(Invited) Tailoring 2D Materials As Artificial Enzymes for Developing Electrochemical Biosensors

Abstract

There is a significant need for development of low-cost and portable diagnostics for non-invasive monitoring of biochemical markers. Among various biosensors, electrochemical sensors are at the forefront of point of care diagnostics, due to simple and real-time readout, low cost, high sensitivity, and portability, as evident from the dominance of enzymatic glucose sensors in the healthcare sector.(1) Despite their significant success, one of the main challenges with enzyme-based sensors is the limited (or none) choice of enzymes for analytes beyond glucose and their incompatibility with device engineering processes.(2)Over the past few years, there have been significant advances in flexible sensors, printed electronics, and wireless devices based on graphene and other 2D materials.(2–5) Being atomically thin, with high surface-to-volume ratio, 2D materials are extremely sensitive to surface perturbation, making them suitable for highly sensitive and selective electrochemical sensors.

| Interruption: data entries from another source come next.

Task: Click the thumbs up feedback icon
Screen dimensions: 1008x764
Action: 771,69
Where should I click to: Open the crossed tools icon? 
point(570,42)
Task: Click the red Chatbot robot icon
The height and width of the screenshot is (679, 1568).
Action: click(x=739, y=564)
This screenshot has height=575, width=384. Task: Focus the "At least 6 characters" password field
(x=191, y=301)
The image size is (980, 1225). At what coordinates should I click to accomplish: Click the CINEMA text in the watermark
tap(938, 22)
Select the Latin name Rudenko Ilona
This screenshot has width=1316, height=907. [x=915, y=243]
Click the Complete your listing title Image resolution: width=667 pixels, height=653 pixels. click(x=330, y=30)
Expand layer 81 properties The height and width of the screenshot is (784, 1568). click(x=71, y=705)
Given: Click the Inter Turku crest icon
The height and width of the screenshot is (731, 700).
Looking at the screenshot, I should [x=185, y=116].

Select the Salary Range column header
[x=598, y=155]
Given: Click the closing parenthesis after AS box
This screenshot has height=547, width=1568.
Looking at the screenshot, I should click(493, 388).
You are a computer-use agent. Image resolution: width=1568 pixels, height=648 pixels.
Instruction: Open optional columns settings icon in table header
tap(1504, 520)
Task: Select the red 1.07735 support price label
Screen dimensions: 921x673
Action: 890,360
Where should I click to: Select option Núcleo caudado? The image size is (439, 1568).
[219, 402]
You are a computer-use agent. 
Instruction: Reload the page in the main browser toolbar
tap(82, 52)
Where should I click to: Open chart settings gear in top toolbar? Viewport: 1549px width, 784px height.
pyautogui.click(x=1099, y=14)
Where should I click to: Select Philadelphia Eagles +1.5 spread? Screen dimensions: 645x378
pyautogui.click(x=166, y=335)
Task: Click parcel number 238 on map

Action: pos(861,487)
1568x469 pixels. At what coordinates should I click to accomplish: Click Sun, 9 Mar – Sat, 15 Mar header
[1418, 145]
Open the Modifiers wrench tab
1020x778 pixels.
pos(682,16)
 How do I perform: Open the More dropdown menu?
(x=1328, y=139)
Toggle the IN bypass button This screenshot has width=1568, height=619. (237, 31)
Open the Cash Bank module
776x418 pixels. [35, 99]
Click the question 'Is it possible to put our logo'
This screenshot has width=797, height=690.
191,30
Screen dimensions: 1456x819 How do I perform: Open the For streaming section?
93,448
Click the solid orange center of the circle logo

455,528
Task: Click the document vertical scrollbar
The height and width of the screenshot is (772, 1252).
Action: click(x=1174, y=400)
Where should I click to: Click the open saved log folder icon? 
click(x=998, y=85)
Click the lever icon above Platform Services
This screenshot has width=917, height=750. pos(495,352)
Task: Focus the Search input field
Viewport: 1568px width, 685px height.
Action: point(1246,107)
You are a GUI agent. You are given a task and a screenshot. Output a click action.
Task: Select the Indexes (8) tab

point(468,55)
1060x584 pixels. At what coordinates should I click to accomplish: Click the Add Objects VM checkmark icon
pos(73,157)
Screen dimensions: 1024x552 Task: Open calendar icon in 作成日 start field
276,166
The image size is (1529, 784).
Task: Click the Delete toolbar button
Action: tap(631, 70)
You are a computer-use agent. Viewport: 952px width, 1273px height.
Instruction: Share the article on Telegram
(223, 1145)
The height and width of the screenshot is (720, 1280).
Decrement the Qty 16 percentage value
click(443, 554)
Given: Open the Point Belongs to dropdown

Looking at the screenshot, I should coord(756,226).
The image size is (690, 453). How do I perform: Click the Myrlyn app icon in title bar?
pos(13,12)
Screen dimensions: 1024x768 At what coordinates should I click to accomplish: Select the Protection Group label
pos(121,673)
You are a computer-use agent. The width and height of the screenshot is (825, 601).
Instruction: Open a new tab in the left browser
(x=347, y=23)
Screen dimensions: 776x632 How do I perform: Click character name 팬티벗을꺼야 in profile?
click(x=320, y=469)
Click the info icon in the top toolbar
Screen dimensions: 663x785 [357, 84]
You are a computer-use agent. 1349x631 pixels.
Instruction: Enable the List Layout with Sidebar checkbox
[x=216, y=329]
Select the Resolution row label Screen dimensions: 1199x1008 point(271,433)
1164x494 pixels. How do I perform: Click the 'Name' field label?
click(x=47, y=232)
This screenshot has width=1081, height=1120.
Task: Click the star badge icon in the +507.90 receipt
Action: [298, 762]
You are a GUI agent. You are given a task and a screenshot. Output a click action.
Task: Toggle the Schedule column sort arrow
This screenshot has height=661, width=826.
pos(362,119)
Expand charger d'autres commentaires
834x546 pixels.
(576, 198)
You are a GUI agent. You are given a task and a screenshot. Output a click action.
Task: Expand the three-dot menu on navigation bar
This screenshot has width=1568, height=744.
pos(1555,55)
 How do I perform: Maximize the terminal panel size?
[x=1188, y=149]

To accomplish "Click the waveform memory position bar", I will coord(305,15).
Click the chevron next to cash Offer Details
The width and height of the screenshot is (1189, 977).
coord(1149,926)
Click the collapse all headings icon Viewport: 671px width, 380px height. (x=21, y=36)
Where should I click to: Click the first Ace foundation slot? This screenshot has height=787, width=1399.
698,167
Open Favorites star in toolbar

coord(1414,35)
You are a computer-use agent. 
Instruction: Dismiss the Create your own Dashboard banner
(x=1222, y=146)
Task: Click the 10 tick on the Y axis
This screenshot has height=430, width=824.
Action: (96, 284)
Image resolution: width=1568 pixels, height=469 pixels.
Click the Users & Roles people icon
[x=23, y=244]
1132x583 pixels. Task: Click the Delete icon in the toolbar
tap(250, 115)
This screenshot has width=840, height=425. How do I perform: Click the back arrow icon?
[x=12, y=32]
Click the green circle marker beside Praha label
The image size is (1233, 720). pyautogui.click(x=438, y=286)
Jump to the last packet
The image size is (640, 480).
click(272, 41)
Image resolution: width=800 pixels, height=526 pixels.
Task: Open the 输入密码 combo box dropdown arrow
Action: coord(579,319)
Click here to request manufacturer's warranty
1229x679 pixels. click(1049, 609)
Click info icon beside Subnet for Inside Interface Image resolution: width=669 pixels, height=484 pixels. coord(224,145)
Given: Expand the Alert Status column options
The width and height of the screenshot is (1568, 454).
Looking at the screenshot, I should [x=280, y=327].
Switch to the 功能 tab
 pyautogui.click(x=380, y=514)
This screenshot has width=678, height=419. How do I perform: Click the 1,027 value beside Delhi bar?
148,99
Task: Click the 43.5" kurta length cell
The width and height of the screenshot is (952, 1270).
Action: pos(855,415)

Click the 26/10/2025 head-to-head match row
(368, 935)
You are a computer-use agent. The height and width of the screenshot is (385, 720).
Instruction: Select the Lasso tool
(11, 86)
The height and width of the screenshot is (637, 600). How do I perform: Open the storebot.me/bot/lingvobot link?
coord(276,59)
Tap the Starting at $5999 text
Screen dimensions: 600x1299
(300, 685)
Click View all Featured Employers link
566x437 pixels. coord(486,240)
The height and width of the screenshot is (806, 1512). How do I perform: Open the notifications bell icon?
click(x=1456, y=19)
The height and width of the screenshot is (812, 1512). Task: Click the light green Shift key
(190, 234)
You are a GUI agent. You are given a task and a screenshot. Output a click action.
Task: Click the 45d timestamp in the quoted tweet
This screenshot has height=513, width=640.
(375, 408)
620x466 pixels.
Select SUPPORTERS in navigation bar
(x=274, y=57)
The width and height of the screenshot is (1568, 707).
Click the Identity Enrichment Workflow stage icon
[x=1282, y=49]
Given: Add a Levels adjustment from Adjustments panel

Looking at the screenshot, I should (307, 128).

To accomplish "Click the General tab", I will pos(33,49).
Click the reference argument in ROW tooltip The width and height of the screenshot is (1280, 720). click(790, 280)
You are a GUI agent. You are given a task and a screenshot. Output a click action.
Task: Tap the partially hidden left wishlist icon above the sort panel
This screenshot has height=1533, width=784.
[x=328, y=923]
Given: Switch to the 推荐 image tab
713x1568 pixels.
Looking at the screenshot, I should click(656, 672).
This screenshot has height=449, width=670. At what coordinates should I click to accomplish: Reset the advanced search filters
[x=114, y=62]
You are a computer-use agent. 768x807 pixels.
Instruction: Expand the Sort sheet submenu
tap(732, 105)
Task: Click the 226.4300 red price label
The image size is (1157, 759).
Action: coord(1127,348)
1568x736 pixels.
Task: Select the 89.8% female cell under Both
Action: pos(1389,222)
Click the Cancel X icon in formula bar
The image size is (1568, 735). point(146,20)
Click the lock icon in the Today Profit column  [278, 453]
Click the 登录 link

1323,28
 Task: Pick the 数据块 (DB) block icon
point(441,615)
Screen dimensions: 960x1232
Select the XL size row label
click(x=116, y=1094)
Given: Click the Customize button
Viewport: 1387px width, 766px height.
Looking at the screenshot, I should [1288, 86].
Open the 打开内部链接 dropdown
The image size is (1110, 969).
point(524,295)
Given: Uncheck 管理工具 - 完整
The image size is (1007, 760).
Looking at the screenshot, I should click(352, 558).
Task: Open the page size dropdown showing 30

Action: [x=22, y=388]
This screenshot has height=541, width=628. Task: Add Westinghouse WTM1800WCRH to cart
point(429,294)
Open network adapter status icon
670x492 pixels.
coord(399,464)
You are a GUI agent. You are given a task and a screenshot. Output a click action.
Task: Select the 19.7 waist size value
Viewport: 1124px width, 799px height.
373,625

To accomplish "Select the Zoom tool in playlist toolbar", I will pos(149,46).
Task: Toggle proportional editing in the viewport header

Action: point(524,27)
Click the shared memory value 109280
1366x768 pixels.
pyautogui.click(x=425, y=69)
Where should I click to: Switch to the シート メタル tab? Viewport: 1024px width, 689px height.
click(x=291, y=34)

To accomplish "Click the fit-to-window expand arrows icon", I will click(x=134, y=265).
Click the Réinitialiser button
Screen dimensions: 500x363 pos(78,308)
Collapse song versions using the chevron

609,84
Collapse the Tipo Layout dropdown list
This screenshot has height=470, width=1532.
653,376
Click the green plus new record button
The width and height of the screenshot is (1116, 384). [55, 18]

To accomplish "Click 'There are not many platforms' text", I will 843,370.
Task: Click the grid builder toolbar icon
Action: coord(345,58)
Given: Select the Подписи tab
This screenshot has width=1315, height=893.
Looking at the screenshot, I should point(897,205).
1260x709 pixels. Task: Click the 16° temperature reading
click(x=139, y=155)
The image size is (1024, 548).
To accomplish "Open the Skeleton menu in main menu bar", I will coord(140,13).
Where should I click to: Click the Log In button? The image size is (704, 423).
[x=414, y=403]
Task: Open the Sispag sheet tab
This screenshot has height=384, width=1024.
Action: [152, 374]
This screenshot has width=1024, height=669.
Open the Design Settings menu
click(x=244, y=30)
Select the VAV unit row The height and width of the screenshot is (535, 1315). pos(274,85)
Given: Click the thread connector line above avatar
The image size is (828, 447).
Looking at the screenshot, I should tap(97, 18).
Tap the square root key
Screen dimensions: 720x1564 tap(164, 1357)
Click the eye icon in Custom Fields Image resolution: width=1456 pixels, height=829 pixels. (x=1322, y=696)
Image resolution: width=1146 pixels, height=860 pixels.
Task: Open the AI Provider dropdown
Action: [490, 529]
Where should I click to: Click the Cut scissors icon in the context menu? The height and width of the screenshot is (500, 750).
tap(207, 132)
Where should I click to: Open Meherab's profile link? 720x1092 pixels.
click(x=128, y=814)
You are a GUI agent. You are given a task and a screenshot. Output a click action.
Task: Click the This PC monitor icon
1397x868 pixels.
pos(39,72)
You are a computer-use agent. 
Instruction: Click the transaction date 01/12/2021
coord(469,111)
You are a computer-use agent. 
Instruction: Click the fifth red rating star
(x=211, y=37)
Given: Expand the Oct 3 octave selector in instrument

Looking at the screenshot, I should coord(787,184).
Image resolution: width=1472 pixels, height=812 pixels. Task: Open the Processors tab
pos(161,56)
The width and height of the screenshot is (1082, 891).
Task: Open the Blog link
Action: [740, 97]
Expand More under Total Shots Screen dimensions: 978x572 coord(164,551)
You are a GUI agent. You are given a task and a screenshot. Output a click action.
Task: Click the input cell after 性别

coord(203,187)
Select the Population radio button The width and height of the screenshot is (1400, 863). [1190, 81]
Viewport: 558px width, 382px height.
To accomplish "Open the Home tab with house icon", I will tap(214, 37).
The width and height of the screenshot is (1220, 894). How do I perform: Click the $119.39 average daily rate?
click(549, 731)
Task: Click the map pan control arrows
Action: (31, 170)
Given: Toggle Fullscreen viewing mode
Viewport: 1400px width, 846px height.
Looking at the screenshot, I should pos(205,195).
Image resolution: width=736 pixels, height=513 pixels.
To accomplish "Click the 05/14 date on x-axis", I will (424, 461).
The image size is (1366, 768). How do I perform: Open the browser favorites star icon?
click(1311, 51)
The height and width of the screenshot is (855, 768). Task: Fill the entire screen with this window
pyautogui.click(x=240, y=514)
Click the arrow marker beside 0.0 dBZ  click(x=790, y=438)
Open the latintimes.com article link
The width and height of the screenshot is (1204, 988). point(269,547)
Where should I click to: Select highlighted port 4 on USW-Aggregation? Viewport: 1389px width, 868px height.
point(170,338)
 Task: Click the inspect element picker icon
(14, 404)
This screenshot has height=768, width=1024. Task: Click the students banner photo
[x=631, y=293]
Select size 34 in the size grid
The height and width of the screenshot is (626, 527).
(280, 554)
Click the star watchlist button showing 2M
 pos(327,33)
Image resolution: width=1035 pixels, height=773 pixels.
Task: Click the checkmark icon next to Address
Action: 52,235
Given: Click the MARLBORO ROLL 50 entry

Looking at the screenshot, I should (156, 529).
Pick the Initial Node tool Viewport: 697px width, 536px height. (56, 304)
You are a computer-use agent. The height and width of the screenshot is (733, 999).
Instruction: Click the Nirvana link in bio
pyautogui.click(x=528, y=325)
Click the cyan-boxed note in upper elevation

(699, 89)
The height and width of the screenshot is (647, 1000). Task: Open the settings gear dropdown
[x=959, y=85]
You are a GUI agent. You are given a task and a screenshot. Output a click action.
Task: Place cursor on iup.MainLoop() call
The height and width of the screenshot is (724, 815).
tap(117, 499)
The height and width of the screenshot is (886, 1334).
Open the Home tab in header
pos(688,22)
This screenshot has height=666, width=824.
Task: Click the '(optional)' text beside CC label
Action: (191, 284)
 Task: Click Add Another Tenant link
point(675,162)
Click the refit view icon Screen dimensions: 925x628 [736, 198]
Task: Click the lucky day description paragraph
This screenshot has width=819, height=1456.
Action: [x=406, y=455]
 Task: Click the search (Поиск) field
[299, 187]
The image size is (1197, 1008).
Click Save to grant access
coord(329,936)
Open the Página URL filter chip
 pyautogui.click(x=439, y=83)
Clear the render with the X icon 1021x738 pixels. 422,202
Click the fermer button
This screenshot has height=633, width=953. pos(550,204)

Moreover, their physical, electronic, and electrochemical properties can be modified via doping, defects, and heterostructures to enable new functionalities for biochemical sensing. We have recently made significant progress in developing non-enzymatic electrochemical sensors based on 2D materials and hybrids as ‘artificial enzymes’, with special focus on device scalability and ease of fabrication. In this regard, we have studied the role of substrate in material-analyte interface characteristic,(6) the effect of post-deposition low-temperature annealing of 2D inks on material-analyte interaction, and the importance of defect configuration in tuning the material-analyte band alignment.(7) In this talk, I will present our recent progress and undergoing research in this area.